Execution Copy. Each Lender shall make available all amounts it is to fund to the Borrower under any Borrowing in immediately available funds to the Administrative Agent at the Administrative Agent’s Office and the Administrative Agent will (except in the case of Mandatory Borrowings and Borrowings to repay Unpaid Drawings under Letters of Credit) make available to the Borrower, by depositing to an account designated by the Borrower to the Administrative Agent in writing, the aggregate of the amounts so made available in Dollars.

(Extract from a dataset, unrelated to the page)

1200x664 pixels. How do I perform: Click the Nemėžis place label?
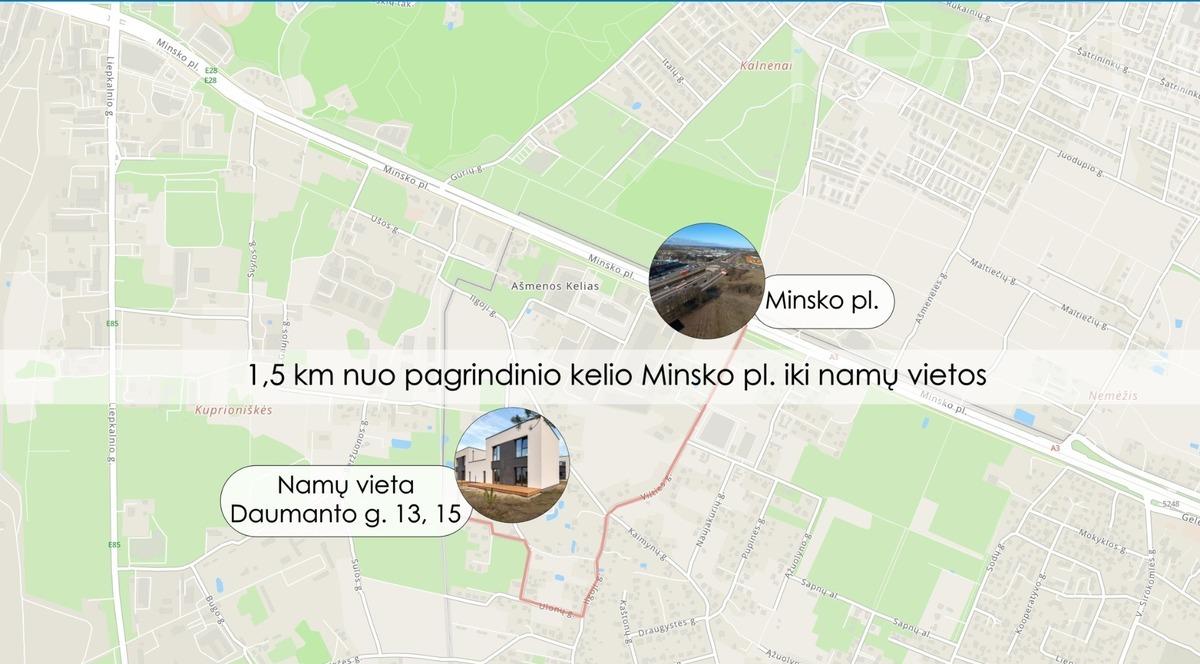click(1106, 394)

Unless the Administrative Agent shall have been notified by any Lender prior to the date of any such Borrowing that such Lender does not intend to make available to the Administrative Agent its portion of the Borrowing or Borrowings to be made on such date, the Administrative Agent may assume that such Lender has made such amount available to the Administrative Agent on such date of Borrowing, and the Administrative Agent, in reliance upon such assumption, may (in its sole discretion and without any obligation to do so) make available to the Borrower a corresponding amount. If such corresponding amount is not in fact made available to the Administrative Agent by such Lender and the Administrative Agent has made available same to the Borrower, the Administrative Agent shall be entitled to recover such corresponding amount from such Lender. If such Lender does not pay such corresponding amount forthwith upon the Administrative Agent’s demand therefor, the Administrative Agent shall promptly notify the Borrower and the Borrower shall immediately pay such corresponding amount to the Administrative Agent. The Administrative Agent shall also be entitled to recover from such Lender or the Borrower, as the case may be, interest on such corresponding amount in respect of each day from the date such corresponding amount was made available by the Administrative Agent to the Borrower, to the date such corresponding amount is recovered by the Administrative Agent, at a rate per annum equal to (i) if paid by such Lender, the Federal Funds Effective Rate or (ii) if paid by the Borrower, the then-applicable rate of interest, calculated in accordance with Section 2.8, for the respective Loans.

Appears in 2 contracts

Sources: Revolving Credit Agreement (Goodman Global Group, Inc.), Revolving Credit Agreement (Goodman Sales CO)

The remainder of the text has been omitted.